Exercise brief
Copy exactly, beginning with the line holding "You are a computer-use" and ending with the final line of the data beneath this task; copy nothing else, and leave out every picture.

Pixel coordinate grounding data
----
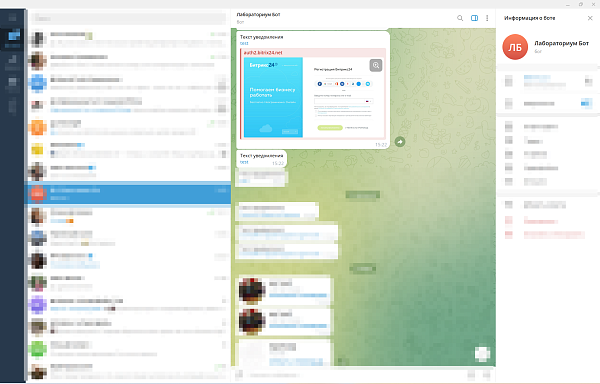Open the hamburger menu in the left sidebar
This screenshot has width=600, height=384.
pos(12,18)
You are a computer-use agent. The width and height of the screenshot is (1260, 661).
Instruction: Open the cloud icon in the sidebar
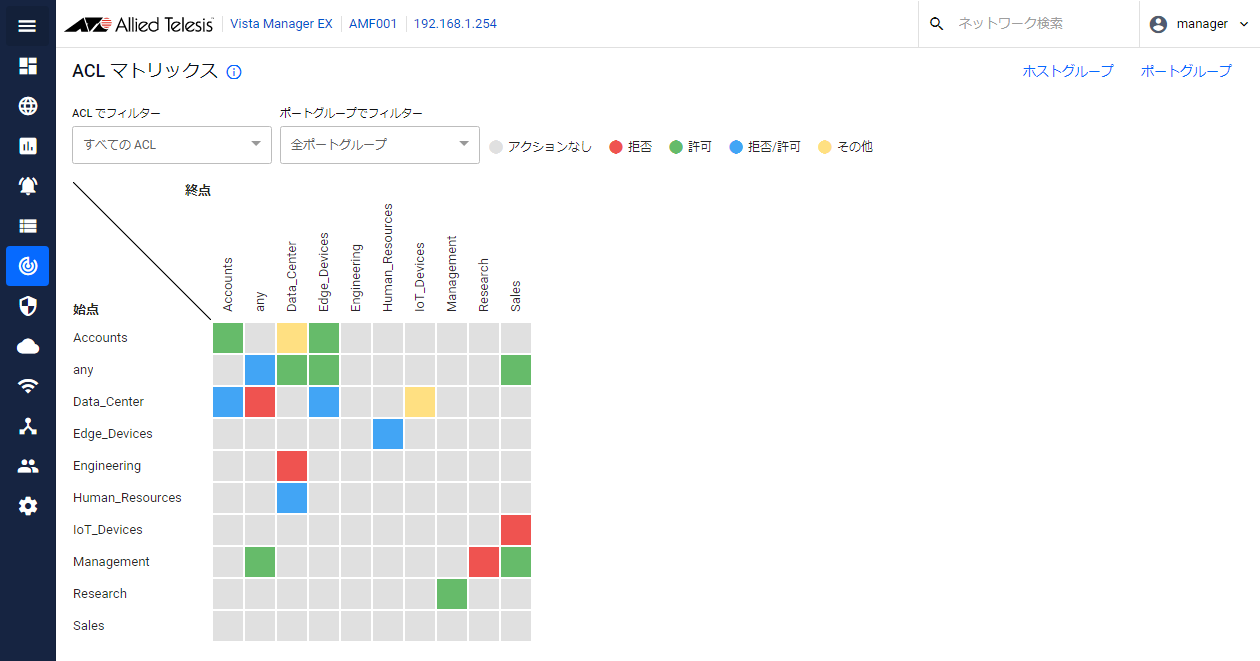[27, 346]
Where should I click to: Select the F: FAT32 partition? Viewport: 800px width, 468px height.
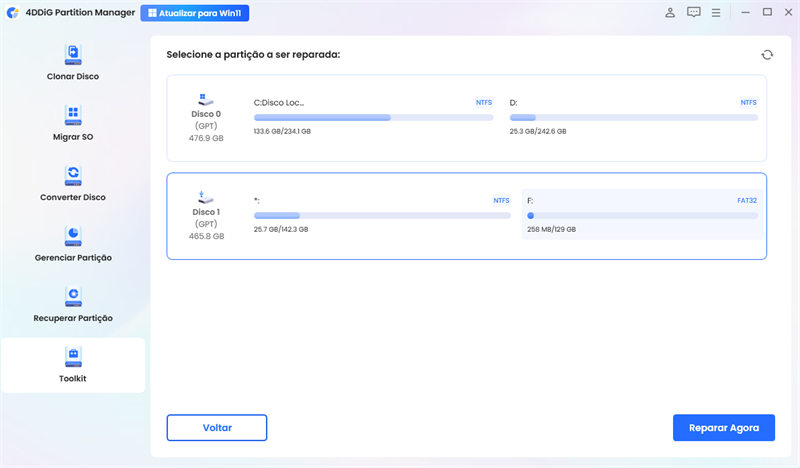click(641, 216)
----
Result
You are a computer-use agent. The width and height of the screenshot is (1260, 661).
Instruction: Open the cloud icon in the sidebar
[27, 346]
Where should I click to: Select the F: FAT32 partition? Viewport: 800px width, 468px height.
click(641, 216)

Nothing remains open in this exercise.